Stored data
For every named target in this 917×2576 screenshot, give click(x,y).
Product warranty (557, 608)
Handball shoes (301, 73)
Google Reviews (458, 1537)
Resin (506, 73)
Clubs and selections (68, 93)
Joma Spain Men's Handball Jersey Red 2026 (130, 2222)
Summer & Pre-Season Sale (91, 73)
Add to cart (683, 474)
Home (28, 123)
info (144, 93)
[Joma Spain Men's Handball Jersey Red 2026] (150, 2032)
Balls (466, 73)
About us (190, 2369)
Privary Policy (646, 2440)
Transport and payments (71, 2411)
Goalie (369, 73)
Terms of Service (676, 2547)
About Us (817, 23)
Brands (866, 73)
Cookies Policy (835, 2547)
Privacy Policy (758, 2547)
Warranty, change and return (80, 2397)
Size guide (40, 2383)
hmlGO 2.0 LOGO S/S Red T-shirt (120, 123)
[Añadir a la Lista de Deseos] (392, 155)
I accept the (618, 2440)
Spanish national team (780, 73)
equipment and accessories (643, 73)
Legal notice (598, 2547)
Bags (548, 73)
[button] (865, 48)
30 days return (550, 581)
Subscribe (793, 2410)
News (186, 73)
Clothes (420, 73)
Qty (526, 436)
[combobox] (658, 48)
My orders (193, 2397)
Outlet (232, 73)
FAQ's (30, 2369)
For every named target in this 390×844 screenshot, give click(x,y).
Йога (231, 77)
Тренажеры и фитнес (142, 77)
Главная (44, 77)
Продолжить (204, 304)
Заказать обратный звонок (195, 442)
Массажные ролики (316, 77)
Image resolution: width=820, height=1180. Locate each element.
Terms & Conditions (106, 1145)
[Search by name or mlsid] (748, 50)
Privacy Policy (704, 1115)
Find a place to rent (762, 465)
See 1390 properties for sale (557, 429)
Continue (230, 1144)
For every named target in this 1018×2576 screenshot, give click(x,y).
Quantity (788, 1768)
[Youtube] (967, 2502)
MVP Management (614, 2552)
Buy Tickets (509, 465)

-- Try it --
Each record, from first to last, should be returned verbatim.

-- Task output --
For every named target in this 917×2576 screenshot, give click(x,y).
Product warranty (557, 608)
Handball shoes (301, 73)
Google Reviews (458, 1537)
Resin (506, 73)
Clubs and selections (68, 93)
Joma Spain Men's Handball Jersey Red 2026 (130, 2222)
Summer & Pre-Season Sale (91, 73)
Add to cart (683, 474)
Home (28, 123)
info (144, 93)
[Joma Spain Men's Handball Jersey Red 2026] (150, 2032)
Balls (466, 73)
About us (190, 2369)
Privary Policy (646, 2440)
Transport and payments (71, 2411)
Goalie (369, 73)
Terms of Service (676, 2547)
About Us (817, 23)
Brands (866, 73)
Cookies Policy (835, 2547)
Privacy Policy (758, 2547)
Warranty, change and return (80, 2397)
Size guide (40, 2383)
hmlGO 2.0 LOGO S/S Red T-shirt (120, 123)
[Añadir a la Lista de Deseos] (392, 155)
I accept the (618, 2440)
Spanish national team (780, 73)
equipment and accessories (643, 73)
Legal notice (598, 2547)
Bags (548, 73)
[button] (865, 48)
30 days return (550, 581)
Subscribe (793, 2410)
News (186, 73)
Clothes (420, 73)
Qty (526, 436)
[combobox] (658, 48)
My orders (193, 2397)
Outlet (232, 73)
FAQ's (30, 2369)
For every named target in this 390×844 screenshot, give click(x,y).
Йога (231, 77)
Тренажеры и фитнес (142, 77)
Главная (44, 77)
Продолжить (204, 304)
Заказать обратный звонок (195, 442)
Массажные ролики (316, 77)
Image resolution: width=820, height=1180. Locate each element.
Terms & Conditions (106, 1145)
[Search by name or mlsid] (748, 50)
Privacy Policy (704, 1115)
Find a place to rent (762, 465)
See 1390 properties for sale (557, 429)
Continue (230, 1144)
For every named target in this 1018×2576 screenshot, give click(x,y).
Quantity (788, 1768)
[Youtube] (967, 2502)
MVP Management (614, 2552)
Buy Tickets (509, 465)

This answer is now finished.